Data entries
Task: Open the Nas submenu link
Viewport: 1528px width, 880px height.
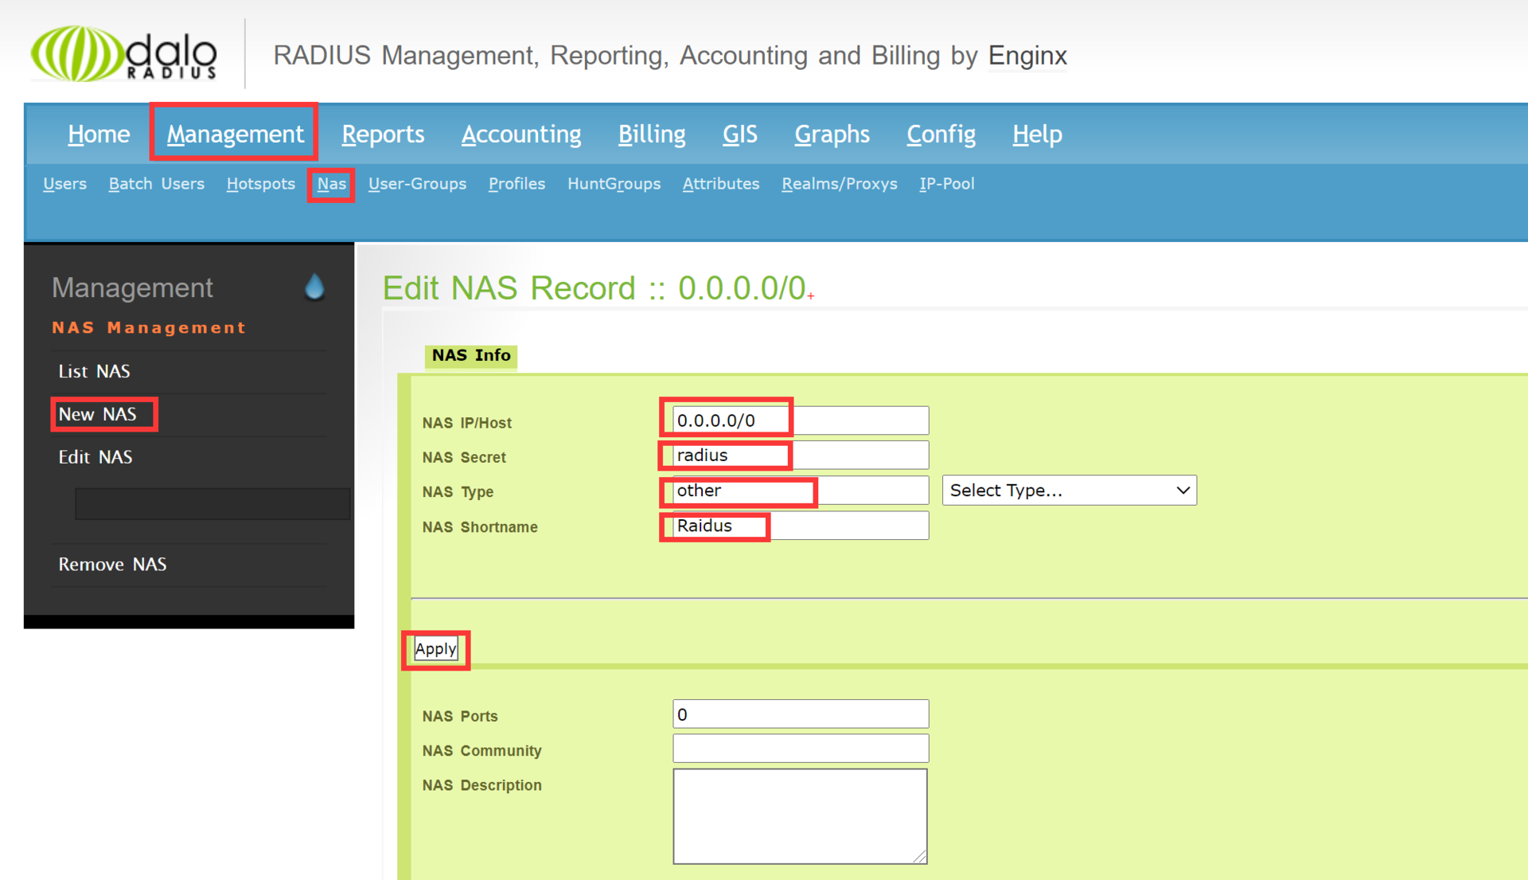Action: point(331,184)
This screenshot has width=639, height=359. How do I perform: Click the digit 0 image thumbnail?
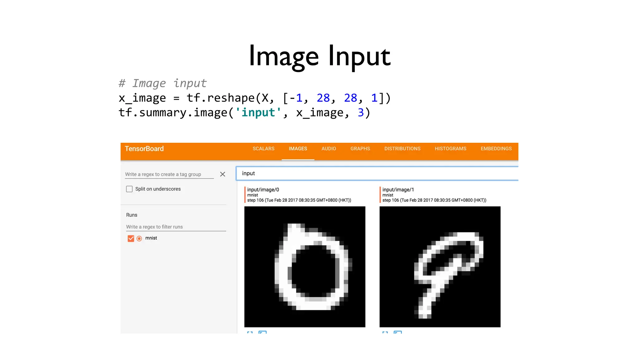305,266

TASK DIRECTIONS
What you return should match the records line for line, minus the pictures.

OUTPUT OF THE EXERCISE
Task: Open the Nas submenu link
Viewport: 1528px width, 880px height.
Action: point(331,184)
This screenshot has width=639, height=359. How do I perform: Click the digit 0 image thumbnail?
305,266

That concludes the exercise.